**Brano**
E così un bel giorno Glenn Danzig, voce storica dei leggendari Misfits, dopo aver archiviato la trascurabile parentesi Samhain (oscura parodia degli stessi Misfits), decide di cambiar pelle e reinventarsi metallaro delle tenebre.
Una missione rischiosa, quella intrapresa da Danzig, una missione che intende fondere in uno stesso crogiuolo lo spleen maledetto di un Jim Morrison, il brivido elettrico delle vecchie glorie dell'hard-rock settantiano e l'amore sviscerato per il sempre idolatrato Elvis Presley, già nel cuore del nerboruto cantante fin dai tempi dei Misfits.
Una scelta che se da un lato va senz'altro a consolidare lo status di Danzig come personaggio cult della scena "alternativa" americana, dall'altro ha finito con lasciare perplessi sia i vecchi fan (che non gli perdoneranno il rinnegamento del verbo punk), sia potenziali nuovi adepti (evidentemente poco interessati ad una proposta anacronistica e stilisticamente reazionaria).
Le ridicole pose da macho, infine, andranno a minare inevitabilmente la credibilità dell'artista, smorzando l'entusiasmo anche a coloro che sarebbero stati disposti a fare un bel tuffo nel passato.
Eppure Danzig, personaggio eccessivo e al di fuori di ogni compromesso, ci consegna una musica genuina, autentica, spontanea, figlia della sua controversa personalità, a metà strada fra un santone, un palestrato ed uno stronzo!
Perché in realtà Danzig non ha mai rinnegato se stesso, Danzig è sempre stato Danzig.
Il Danzig punk, il Danzig dark, il Danzig rocker, il Danzig bluesman, il Danzig metallaro, il Danzig elettronico, il Danzig industriale, il Danzig nu-metal, il Danzig compositore classico sono manifestazioni sempre e solo ed unicamente del medesimo Danzig: un bellimbusto senza tempo e fuori dai generi, tracotante, grottesco, visionario cantore e prigioniero del suo piccolo-grande mondo poetico, delle sue piccole-grandi ossessioni, delle sue piccole-grandi perversioni.
Nell'88 esce così il primo capitolo della saga solista, un discreto album rock, forse un po' acerbo, ma rozzo ed efficace.

**Consegna**
Puoi ritrascrivere parola per parola il brano su Glenn Danzig tra "Una missione rischiosa, quella" e "tempi dei Misfits.", estremi inclusi?

**Materiale**
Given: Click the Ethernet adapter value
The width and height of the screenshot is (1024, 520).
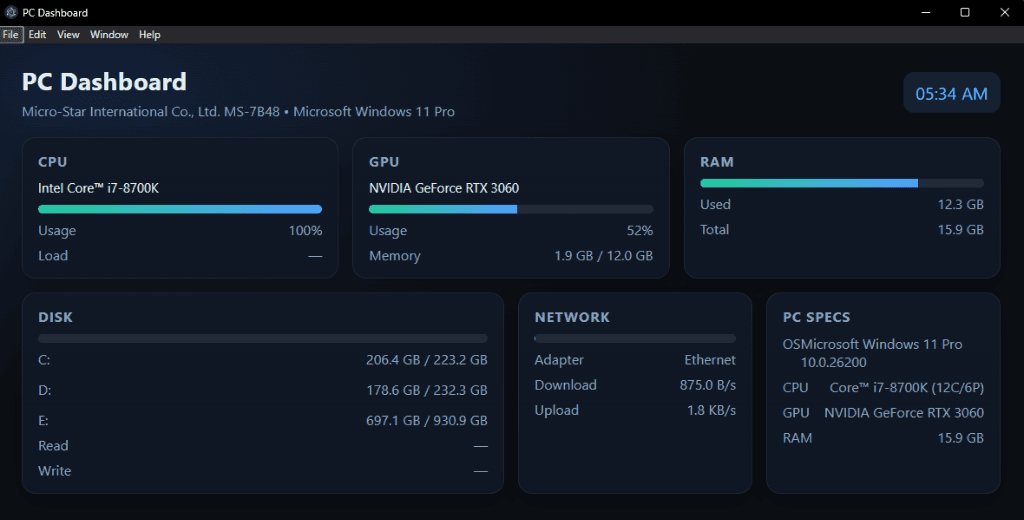Looking at the screenshot, I should [709, 360].
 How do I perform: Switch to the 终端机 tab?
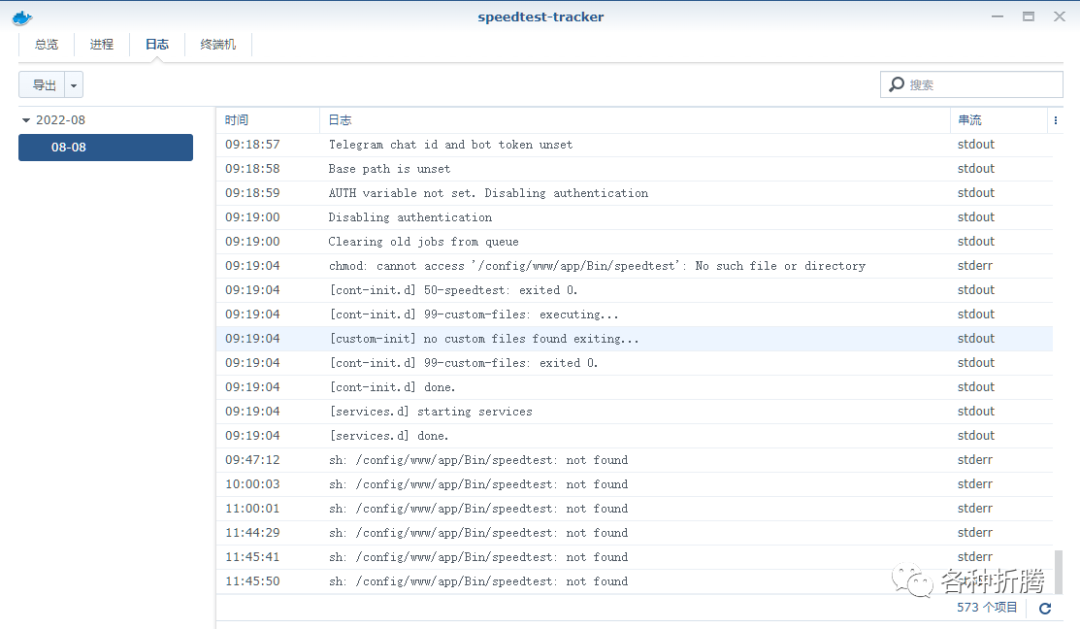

**Risposta**
Una missione rischiosa, quella intrapresa da Danzig, una missione che intende fondere in uno stesso crogiuolo lo spleen maledetto di un Jim Morrison, il brivido elettrico delle vecchie glorie dell'hard-rock settantiano e l'amore sviscerato per il sempre idolatrato Elvis Presley, già nel cuore del nerboruto cantante fin dai tempi dei Misfits.